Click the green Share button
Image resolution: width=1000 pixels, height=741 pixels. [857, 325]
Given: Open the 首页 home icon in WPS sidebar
...
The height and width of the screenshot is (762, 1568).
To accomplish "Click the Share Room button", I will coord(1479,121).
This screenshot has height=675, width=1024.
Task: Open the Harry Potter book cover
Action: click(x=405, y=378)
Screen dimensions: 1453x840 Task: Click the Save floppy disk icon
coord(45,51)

(WHAT TO DO): Echo the records from the line containing "Click the green Share button" through the line containing "Given: Open the 首页 home icon in WPS sidebar", both included, reproducing those lines and no others.

(WRITTEN REPLY):
Click the green Share button
Image resolution: width=1000 pixels, height=741 pixels. [857, 325]
Given: Open the 首页 home icon in WPS sidebar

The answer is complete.